-- Selected excerpt --
········

Background & Objectives: In sepsis, enhanced fibrin formation, impaired fibrin degradation, and intravascular fibrin deposition lead to a prothrombotic state. The current study aimed at measuring various coagulation parameters to predict an early marker for disseminated intravascular coagulation (DIC).
Methods: The current prospective study was conducted from January 2012 to April 2013 on 50 children aged 1-10 years with clinically suspected sepsis referred to the Department of Pediatrics of a tertiary care center in New Delhi, India. Patients were evaluated in accordance with criteria for acute infection (i e, symptoms less than seven days) confirmed in all patients in the laboratory. Patients receiving antibiotics 24-48 hours preceding the admission were excluded from study. Prothrombin time, activated partial thromboplastin time, plasma fibrinogen, and D-dimer were measured at the time of admission in 50 patients and 50 controls.
Results: D-dimer was positive in 36 (72%) patients and negative in all controls. The difference was statistically significant (P <0.01). Plasma fibrinogen was significantly (P <0.01) higher in patients compared with the controls. It was decreased in 6% and increased in 8% of the patients, and normal in all controls. PT and APTT were significantly (P <0.01) higher in patients compared with the controls.
Conclusion: Though none of the current study patients developed overt disseminated intravascular coagulation, the high positivity for D-dimer suggested that it should be measured in children with sepsis for early identification of DIC. This can aid better management as additional coagulation based therapy such as recombinant anti-thrombin and thrombomodulin may help to improve prognosis.

········

-- Stored data --
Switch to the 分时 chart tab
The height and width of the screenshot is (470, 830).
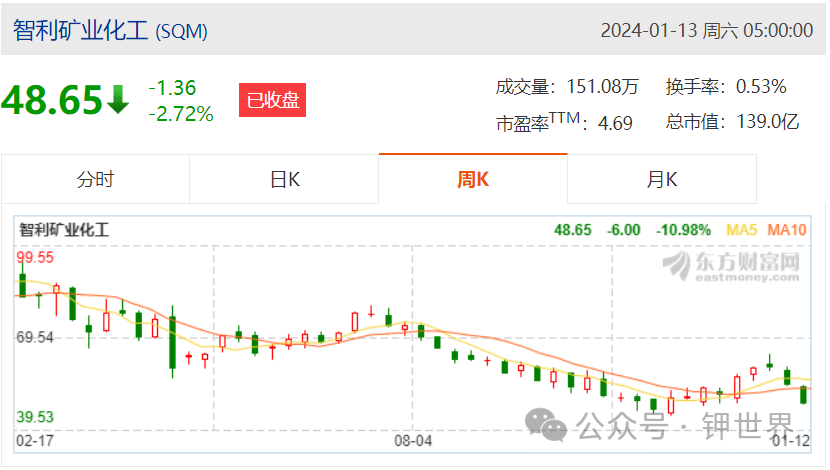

········

-- Exercise details --
From the sepsis study summary, return the words between "Conclusion: Though none" and "to improve prognosis.", inclusive, copied exactly. The data has nothing to do with what you need to do here.

-- Solution to this exercise --
Conclusion: Though none of the current study patients developed overt disseminated intravascular coagulation, the high positivity for D-dimer suggested that it should be measured in children with sepsis for early identification of DIC. This can aid better management as additional coagulation based therapy such as recombinant anti-thrombin and thrombomodulin may help to improve prognosis.